25 APRILE 1836 trema la terra in Calabria Citra: un terremoto dei Borbone
di Maria Lombardo
Il 25 aprile del 1836 “clima et natura”
colpiscono nuovamente la Calabria questa volta a patire la furia della terra è
la Calabria Citra. Un sisma questo che interessò il medio Jonio e rase al suolo
tutto il comprensorio di Rossano e Corigliano a partire dalle 6 del mattino del
25 aprile. A Corigliano le scosse furono devastanti, ecco cosa dice il
Decurionato riunitosi a pochi giorni dall'evento:”Il flagello di Dio il più
tremendo, il tremuoto al principar del 25 aprile, alle ore sei e minuti”
documento firmato dalla nobiltà del tempo! A seguito del moto sussultorio si
verificò anche uno tsunami che colpì la costa di Capo Trionto. Le acque del
mare si alzarono al punto di allagare tutta la spiaggia di Rossano, tra
Corigliano Calabro e Calopezzati le acque avanzarono per 50 metri. Nella
frazione di Cento Fontane furono trascinate via alcune imbarcazioni
appartenenti ai pescatori locali; successivamente sulla spiaggia rimase un gran
quantitativo di pesce. La sola città di Rossano ebbe 200 morti e si salvarono
solo 7 case! La Corona Borbonica inviò prontamente Rossi e De Rosis affinchè
osservassero i danni in quel lembo di terra. Ed ecco che scrisse la Relazione
per gli "Annali Civili del Regno delle Due Sicilie"; egli risiedeva a
Napoli e utilizzò probabilmente la documentazione ufficiale pervenuta al
Ministero dell’Interno dall’Intendenza di Calabria Citeriore. Il Rossi poi
accenna dei danni anche a Cosenza in Basilicata ed a Ginosa di Puglia. Tuttavia
per lo studio completo entrano in parola le fonti d'Archivio copiose ed attendibili.
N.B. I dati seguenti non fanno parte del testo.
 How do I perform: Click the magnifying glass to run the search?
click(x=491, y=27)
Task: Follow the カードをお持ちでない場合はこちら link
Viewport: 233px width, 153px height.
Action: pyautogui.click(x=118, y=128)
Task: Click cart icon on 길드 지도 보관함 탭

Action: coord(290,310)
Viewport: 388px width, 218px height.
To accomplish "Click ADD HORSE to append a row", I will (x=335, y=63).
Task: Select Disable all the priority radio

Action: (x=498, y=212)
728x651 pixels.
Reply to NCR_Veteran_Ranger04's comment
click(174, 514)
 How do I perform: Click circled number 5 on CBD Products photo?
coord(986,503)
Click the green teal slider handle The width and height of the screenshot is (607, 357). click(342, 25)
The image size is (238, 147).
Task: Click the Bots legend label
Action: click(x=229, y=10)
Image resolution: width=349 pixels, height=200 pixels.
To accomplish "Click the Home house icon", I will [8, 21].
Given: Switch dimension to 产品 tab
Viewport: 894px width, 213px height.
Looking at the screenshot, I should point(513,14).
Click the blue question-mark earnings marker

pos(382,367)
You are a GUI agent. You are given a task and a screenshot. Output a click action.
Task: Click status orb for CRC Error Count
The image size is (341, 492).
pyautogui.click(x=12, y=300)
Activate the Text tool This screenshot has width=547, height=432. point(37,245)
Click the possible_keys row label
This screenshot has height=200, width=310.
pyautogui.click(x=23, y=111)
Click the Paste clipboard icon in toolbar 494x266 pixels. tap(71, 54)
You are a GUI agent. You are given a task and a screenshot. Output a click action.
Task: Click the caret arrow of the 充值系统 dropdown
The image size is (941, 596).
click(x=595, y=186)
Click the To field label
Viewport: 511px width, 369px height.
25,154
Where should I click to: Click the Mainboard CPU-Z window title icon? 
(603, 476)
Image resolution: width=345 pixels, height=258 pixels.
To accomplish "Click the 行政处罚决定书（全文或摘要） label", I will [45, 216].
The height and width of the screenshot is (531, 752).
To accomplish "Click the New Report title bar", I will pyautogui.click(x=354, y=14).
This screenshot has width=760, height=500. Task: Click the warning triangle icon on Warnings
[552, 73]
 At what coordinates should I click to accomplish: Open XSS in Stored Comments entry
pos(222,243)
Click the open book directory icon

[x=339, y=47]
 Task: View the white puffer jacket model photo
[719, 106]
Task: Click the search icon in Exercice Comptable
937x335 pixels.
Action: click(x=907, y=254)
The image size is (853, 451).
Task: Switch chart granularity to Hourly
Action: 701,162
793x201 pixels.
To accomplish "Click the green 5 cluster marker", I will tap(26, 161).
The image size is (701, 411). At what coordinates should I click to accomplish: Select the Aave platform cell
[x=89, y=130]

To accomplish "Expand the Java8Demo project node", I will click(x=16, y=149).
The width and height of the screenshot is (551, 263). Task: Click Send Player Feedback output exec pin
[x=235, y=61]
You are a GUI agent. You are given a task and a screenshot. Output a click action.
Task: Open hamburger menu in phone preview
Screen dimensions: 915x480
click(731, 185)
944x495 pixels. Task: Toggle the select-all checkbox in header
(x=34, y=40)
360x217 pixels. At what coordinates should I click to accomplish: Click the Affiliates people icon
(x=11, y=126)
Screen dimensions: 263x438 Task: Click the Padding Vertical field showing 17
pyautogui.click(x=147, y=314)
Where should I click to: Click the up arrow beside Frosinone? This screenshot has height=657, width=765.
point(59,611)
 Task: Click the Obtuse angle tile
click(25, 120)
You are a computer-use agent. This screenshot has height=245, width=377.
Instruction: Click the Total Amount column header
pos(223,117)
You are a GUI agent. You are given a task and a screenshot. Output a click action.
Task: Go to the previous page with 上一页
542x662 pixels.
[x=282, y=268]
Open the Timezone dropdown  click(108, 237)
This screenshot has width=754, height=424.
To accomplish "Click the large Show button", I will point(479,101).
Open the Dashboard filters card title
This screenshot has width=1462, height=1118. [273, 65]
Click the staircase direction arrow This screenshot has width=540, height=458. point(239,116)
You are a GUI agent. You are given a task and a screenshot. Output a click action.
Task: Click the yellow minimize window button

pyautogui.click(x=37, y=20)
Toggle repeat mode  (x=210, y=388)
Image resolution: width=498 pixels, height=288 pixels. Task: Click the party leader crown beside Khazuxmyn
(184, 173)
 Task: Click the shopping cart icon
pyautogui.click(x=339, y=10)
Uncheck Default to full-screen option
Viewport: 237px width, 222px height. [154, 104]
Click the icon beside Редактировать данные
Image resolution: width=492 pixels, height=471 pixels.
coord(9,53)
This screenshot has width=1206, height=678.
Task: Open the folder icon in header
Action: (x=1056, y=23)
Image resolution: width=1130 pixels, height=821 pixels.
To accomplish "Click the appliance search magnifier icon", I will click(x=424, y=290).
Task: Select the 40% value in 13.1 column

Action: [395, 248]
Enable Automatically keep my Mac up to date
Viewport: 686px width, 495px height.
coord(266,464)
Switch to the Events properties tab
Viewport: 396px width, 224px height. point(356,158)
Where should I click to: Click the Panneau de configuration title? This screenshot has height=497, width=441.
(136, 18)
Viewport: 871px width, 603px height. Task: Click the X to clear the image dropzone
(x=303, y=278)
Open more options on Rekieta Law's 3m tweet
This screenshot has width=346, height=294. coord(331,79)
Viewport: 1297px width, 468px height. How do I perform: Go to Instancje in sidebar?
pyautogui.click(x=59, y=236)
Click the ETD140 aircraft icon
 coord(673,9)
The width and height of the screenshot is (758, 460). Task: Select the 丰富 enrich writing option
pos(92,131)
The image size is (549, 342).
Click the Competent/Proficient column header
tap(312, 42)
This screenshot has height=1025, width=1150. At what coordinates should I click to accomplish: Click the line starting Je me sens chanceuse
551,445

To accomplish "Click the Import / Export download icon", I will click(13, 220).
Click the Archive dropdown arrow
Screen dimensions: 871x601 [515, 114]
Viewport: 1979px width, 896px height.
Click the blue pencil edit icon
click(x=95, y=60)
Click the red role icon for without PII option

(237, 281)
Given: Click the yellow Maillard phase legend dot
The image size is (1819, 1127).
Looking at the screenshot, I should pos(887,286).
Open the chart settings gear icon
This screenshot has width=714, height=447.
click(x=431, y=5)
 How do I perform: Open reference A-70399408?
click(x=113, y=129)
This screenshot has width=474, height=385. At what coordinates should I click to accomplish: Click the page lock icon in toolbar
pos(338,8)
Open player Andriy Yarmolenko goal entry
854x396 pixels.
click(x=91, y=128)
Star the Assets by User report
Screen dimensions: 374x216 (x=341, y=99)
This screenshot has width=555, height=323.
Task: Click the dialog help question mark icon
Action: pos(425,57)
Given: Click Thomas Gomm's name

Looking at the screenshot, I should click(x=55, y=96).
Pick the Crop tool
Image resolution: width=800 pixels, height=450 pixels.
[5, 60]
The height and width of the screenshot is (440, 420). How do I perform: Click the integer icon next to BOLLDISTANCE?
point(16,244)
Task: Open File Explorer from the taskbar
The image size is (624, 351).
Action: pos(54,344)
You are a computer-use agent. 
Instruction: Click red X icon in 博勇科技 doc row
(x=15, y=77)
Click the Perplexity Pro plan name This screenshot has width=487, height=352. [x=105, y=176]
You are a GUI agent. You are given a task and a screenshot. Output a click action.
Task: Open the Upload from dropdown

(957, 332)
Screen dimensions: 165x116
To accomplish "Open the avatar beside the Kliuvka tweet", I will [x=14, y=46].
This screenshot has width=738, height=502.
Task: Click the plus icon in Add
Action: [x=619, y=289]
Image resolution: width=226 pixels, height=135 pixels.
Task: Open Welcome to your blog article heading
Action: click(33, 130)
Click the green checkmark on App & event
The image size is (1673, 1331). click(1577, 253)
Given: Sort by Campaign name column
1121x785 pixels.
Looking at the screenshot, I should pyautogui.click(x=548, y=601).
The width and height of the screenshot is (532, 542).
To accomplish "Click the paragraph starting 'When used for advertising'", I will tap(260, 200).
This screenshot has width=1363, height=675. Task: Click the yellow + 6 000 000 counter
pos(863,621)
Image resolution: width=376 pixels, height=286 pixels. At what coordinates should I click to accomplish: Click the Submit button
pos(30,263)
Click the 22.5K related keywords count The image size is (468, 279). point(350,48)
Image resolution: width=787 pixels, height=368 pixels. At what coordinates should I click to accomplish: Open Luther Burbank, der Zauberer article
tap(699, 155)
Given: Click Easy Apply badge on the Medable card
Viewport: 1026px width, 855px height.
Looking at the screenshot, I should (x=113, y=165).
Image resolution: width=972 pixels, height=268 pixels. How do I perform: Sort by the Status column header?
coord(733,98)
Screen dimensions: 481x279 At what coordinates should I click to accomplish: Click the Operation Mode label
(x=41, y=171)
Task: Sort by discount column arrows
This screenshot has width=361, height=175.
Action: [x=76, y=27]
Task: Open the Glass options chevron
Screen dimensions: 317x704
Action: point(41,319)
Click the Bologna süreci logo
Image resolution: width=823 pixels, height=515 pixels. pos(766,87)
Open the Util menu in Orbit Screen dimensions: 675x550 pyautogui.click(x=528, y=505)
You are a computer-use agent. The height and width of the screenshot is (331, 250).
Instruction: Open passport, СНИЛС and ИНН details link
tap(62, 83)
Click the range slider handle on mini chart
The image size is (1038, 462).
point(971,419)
Nella serie "Opere di conto provinciale" sono state reperite perizie
sui danni agli edifici pubblici di Rossano (gravi lesioni e crolli parziali),
che costrinsero l’intendente a disporre la costruzione di baracche provvisorie.
La scossa molto forte fu avvertita anche nel catanzarese e crotonese:in
particolare, a Catanzaro, Nicastro, Strongoli, San Mauro Marchesato, Santa
Severina e Scandale non provocò danni solo una casa già lesionata a Cirò. Nel
fondo Ministero dell’Interno dell’Archivio di Stato di Napoli sono state
reperite tre lettere dell’intendente di Basilicata che segnalano il
risentimento del terremoto a Lagonegro e negli altri comuni di quel distretto,
e a Matera; e una lettera dell’intendente di Terra d’Otranto, che comunicava
che la scossa fu sentita a Lecce e negli altri comuni della provincia. Da
Rossano invece arrivarono le notizie più sconcertanti esistono tre relazioni
conservate nel fondo Sacra Congregatio Concilii dell’Archivio Segreto Vaticano
. Un documento reperito nell’Archivio Storico Diocesano di San Marco Argentano
ricorda, invece, i danni subiti dalla Cattedrale, già danneggiata dal terremoto
dell’8 marzo 1832.Utilizzando gli originali delle lettere in arrivo e il
registro copialettere delle missive in partenza, è stato operato uno spoglio
sistematico della corrispondenza intrattenuta in occasione del terremoto del 25
aprile dalla famiglia Compagna con diversi parenti e amici, residenti in
massima parte in altre località calabresi. Da questa documentazione è emerso
che a Corigliano Calabro diverse case crollarono e rilevanti furono i danni
subiti dalle proprietà della famiglia Compagna sia in città che in alcuni
centri adiacenti come Marina Schiavonea. Sempre a Corigliano la popolazione si
rifugiò sotto l'ala protettiva del Patrono della Città:” il Decurionato si vede
nel dovere di far conoscere a' superiori, che l'intiera popolazione ha trovato
il suo sollievo, ed il pronto soccorso presso il suo Protettore S. Francesco da
Paola... che per la sua santa intercessione siam salvi” da allora ogni 25
aprile il Santo viene portato in processione. Si è potuto, inoltre, stabilire
che la scossa fu sentita senza danni a Castrovillari e si è avuta conferma che
a Cosenza causò qualche leggera lesione. Era l'apocalisse! Le cronache del "Giornale
del Regno delle Due Sicilie" , riprese da altri quotidiani confermano il
quadro generale degli effetti. A conti fatti a dover occuparsi di tutto non fu
lo Stato ma il Decurionato nello sbalordimento in cui si trova, e nel
costringimento de' suoi doveri costituì una deputazione, composta dai parroci
Chiappetta, Alice e Cimino e dai "galantuomini" Gennaro Maria Morgia
e Antonio Maria Abenante, col compito di verificare i danni, riparare o
demolire i fabbricati della città o di campagna che necessitassero di tali
interventi, aiutare quanti han bisogno di soccorso, e di medicamenti. Altresì vorrei ricordare ai meridionalisti che per poter
affrontare un discorso così complesso sulla Calabria Borbonica devono avere
chiare le idee sui vari documenti, solo allora saranno degni di affrontare un
discorso serio.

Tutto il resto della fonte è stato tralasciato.